Dataset entries

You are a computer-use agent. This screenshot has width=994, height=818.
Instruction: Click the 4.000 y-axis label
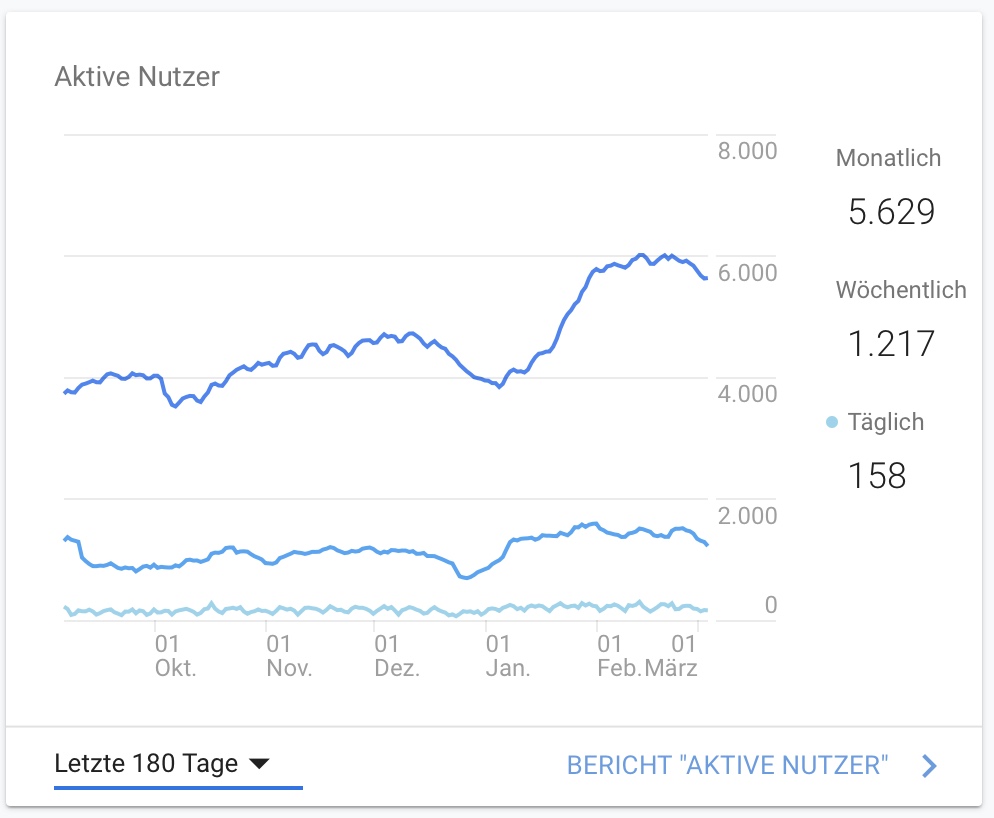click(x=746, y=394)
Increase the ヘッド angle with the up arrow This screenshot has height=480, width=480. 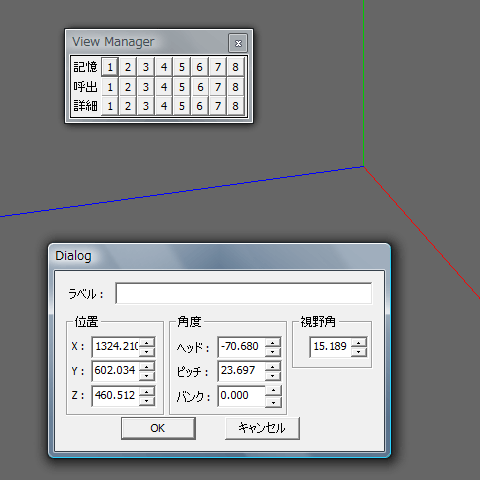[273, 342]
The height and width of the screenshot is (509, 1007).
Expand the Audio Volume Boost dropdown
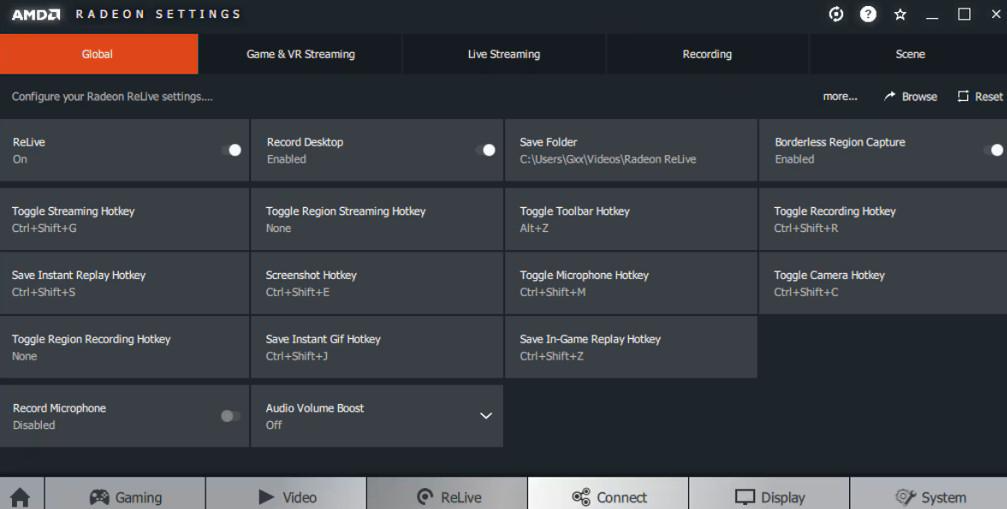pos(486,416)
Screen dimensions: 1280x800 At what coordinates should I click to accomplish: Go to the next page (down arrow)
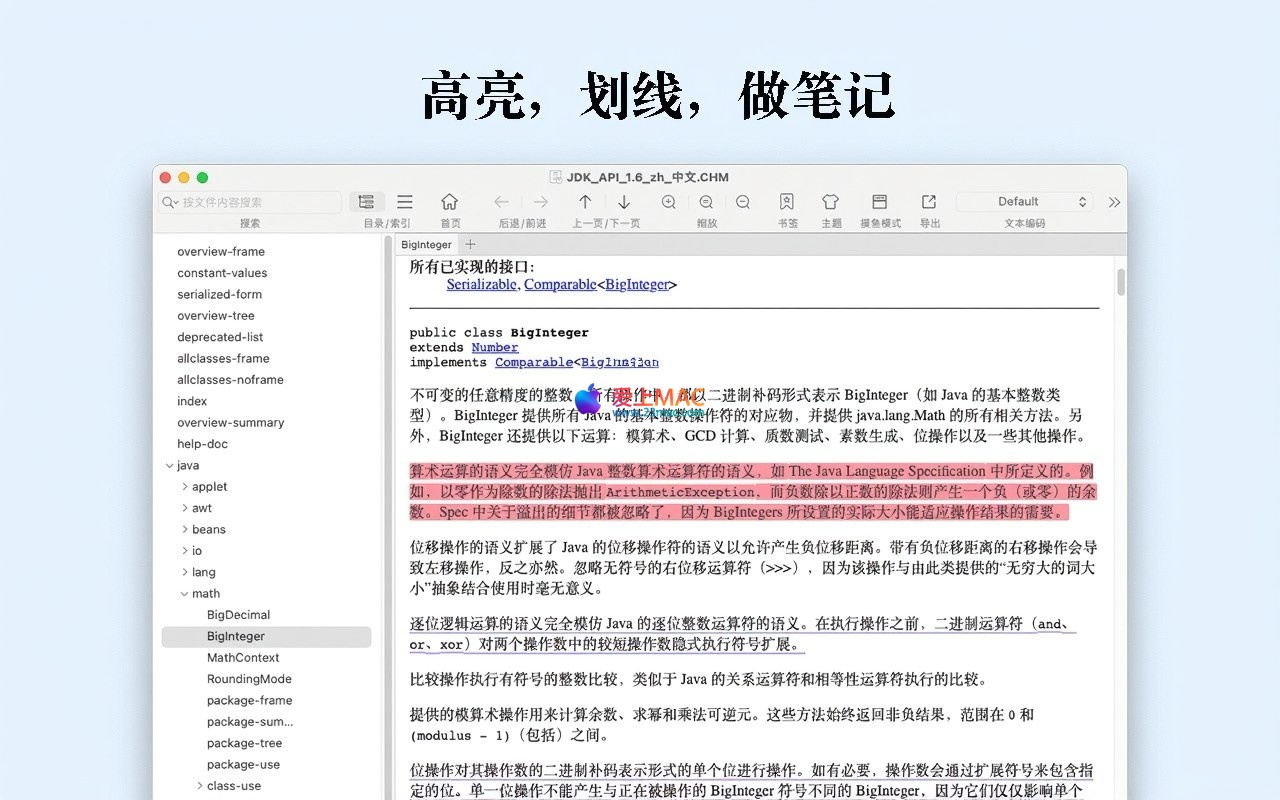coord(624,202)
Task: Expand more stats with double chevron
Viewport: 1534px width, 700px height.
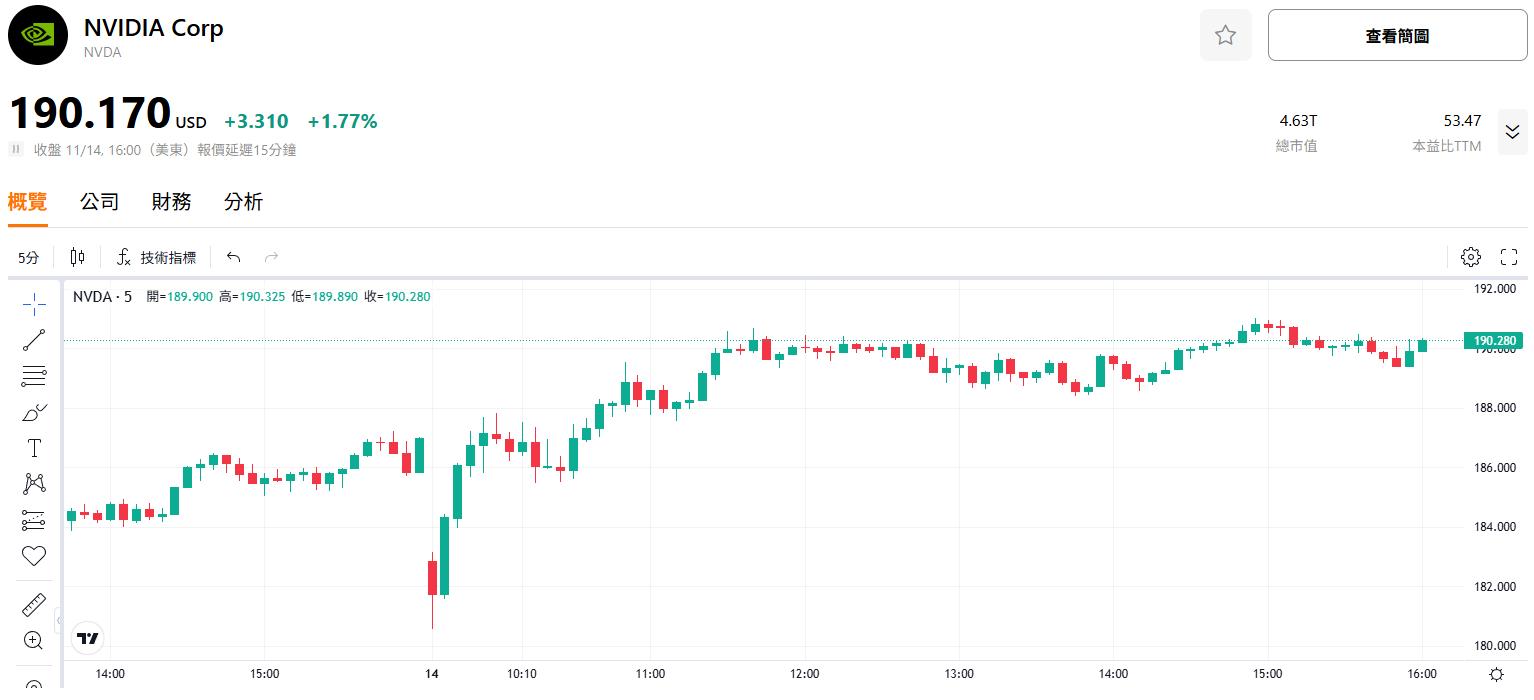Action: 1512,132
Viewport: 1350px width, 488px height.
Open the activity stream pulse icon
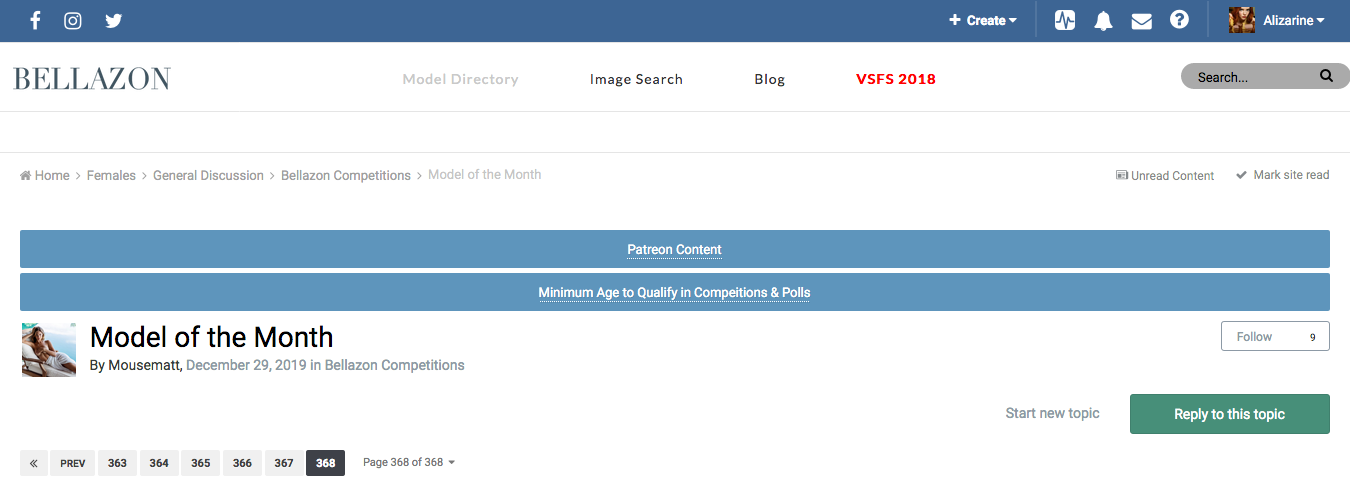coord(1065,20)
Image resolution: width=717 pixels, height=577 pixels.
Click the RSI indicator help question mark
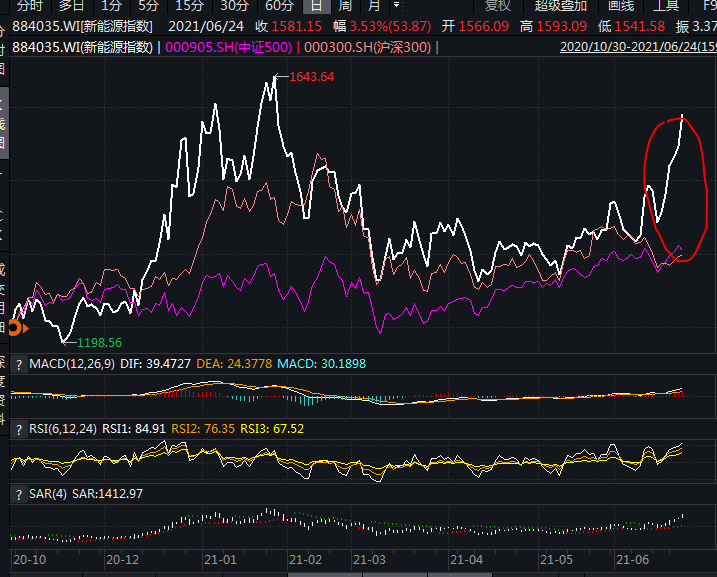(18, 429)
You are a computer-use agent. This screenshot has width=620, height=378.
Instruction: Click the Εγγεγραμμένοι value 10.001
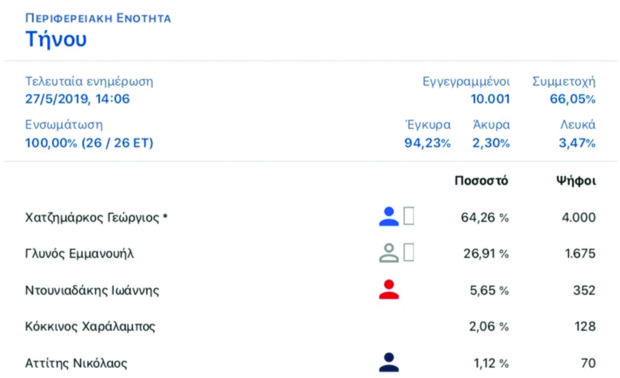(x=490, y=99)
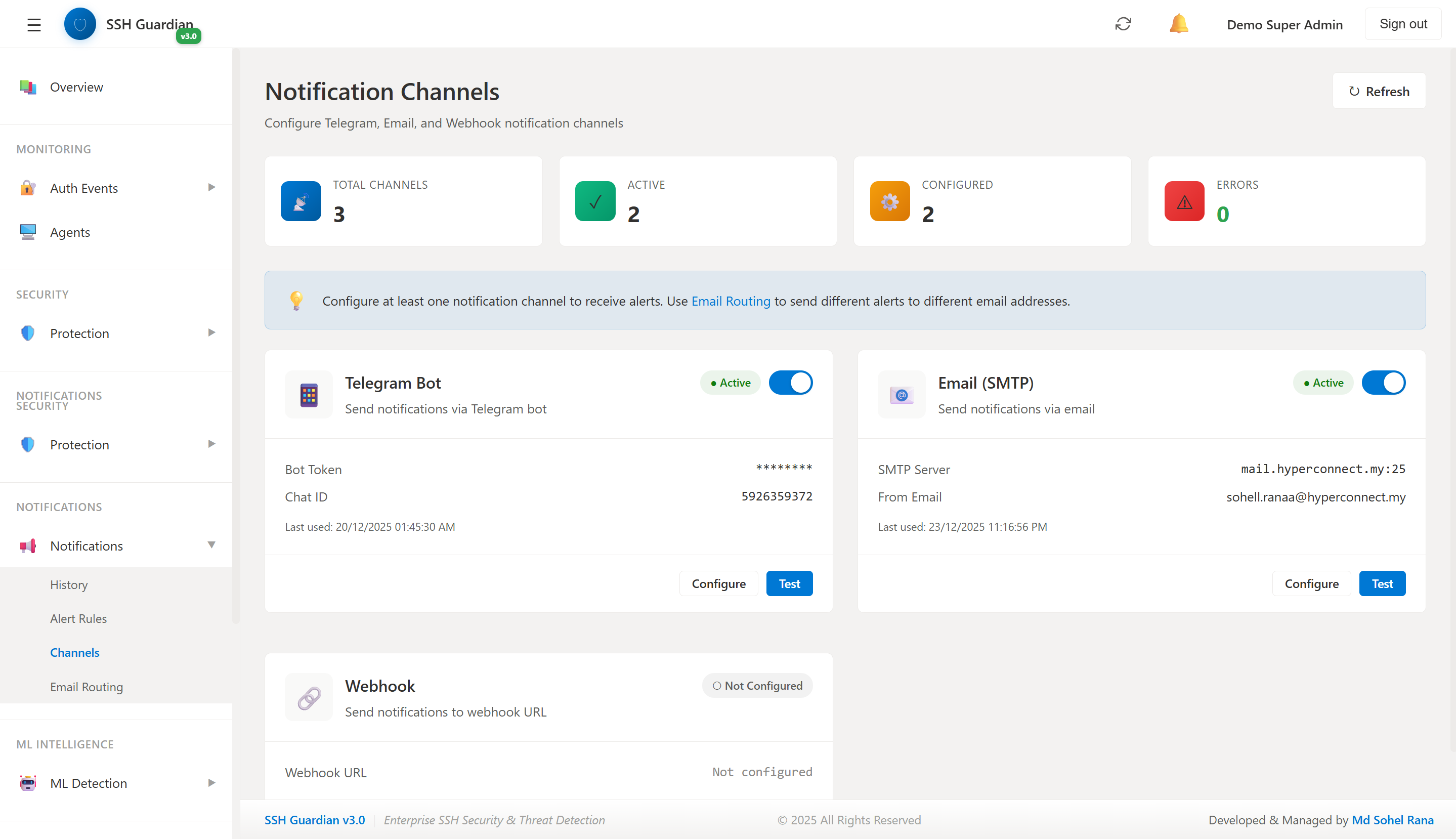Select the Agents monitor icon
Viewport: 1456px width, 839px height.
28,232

* Problem description: Can you copy out, word for word, every line of the rows from the one containing "Viewport: 1350px width, 488px height." through the final line of the rows, omitting the pictures?

* Solved exercise:
Viewport: 1350px width, 488px height.
Open the activity stream pulse icon
coord(1065,20)
Image resolution: width=717 pixels, height=577 pixels.
Click the RSI indicator help question mark
(18, 429)
You are a computer-use agent. This screenshot has width=620, height=378.
Instruction: Click the Εγγεγραμμένοι value 10.001
(x=490, y=99)
Select the Agents monitor icon
Viewport: 1456px width, 839px height.
28,232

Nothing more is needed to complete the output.